Language can either divide us or unite us
Writer Afshan Ahmed has touched on a very interesting topic in Lack of Arabic dyslexia test frustrates parents (November 24).
I have spent a lot of time in the UAE and hope to return soon, but where I come from, in India, language is either a barrier or a liberator, depending on what your situation is.
It is a barrier when you don't speak the common language fluently - for the obvious reason that you will find it hard to communicate with people outside your home - and a liberator when you know the language and can create relationships with people.
Unfortunately, I face a challenge with my grandparents, who can speak English, but would prefer that I speak to them in our native Gujarati tongue.
My Gujarati is only a notch better than my Arabic, which is close to nothing really.
I studied Arabic in school, but it was only a basic syllabus. Extra books would have gone to good use then.
Suheil Kapadia, India
I appreciate Dr Natasha Ridge's comments about the benefits of home schooling in Expatriates fear compulsory schooling (November 18).
The home schoolers I know are among the keenest people on the topic of education and the importance of learning well.
If improving the rate and quality of learning is the goal of this law, then consultations could be held to ask residents what they would like to see.
I would lovebetter access to well-stocked public libraries, community centres with low-cost classes for all ages and more partnerships between existing schools and home schoolers.
I have heard there is already a programme where home-schooled students read English books to young Emiratis.
What a nice idea.
S Imam, Bahrain
I think the Ministry of Education and the schools should be made more aware of problems caused when children with learning disabilities are denied an education.
Officials should try to understand why some parents are veering towards home schooling, before they impose fines when they do.
I think the problems starts with the schools and the premise on which they are run and managed. They should be educational, not financial, institutions.
Name withheld by request
Different views of homeopathy
I was disappointed to read Emiratis turn to traditional medicine (November 26), which appears to validate homeopathy.

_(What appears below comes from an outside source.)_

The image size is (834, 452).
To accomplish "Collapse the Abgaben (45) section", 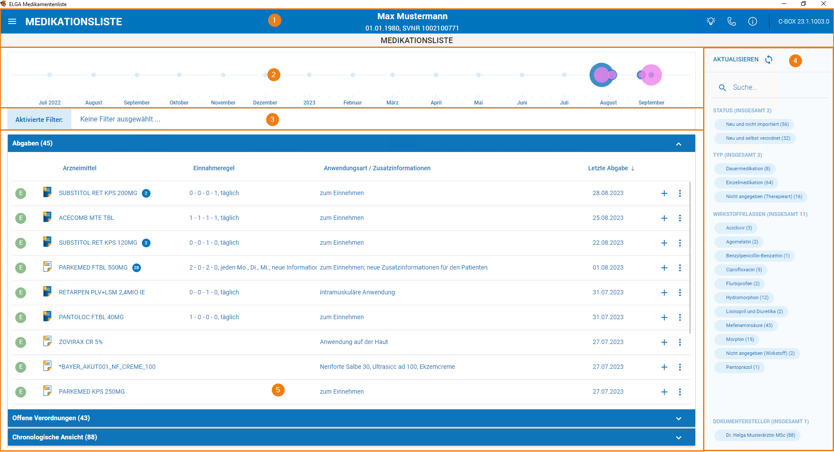I will (679, 144).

While many of the so-called traditional or alternative therapies and medicines are quite valuable in treating certain ailments, homeopathy is not one of them.
It has been widely and comprehensively discredited by science.
The US Food and Drug Administration - the world's premier authority on these matters - notes on its website: "the agency does not evaluate homeopathic drug products for safety or effectiveness, and is not aware of any scientific evidence that supports homeopathy as effective".
A 2005 study led by Matthias Egger, director of the department of social and preventive medicine at the University of Berne in Switzerland, and published in the British medical journal The Lancet, showed that homeopathic "remedies" have the same effect as placebos.
People with serious and life-threatening conditions should not put their trust in homeopathy.
Mary Morris, Dubai
Many Arabs choose homeopathy for their children's ailments, such as allergies, chronic respiratory complaints, skin problems, and digestion and metabolism issues.
Homeopathy keeps a balance of mind, emotions and body; people also choose it for stress and anxiety.
Many health insurance companies also cover homoeopathy.
F Mapolin, Abu Dhabi
A test of money and machines
While I congratulate Sebastian Vettel on his Formula One victory (Champion deserves all of our respect, November 27), it seems to me that the credit ought to be shared with the people who funded and prepared his car.
There are some competitors who, no matter how good their driving skills, will never win an F1 event, because their team isn't well-enough resourced.
And, of course, many people are excluded from competing in this sport altogether because of the prohibitive costs.
Out of interest, I'd like to see a race at the highest level of motorsport where every driver is driving the same type of car, maintained by the same mechanics, with independent pit crews.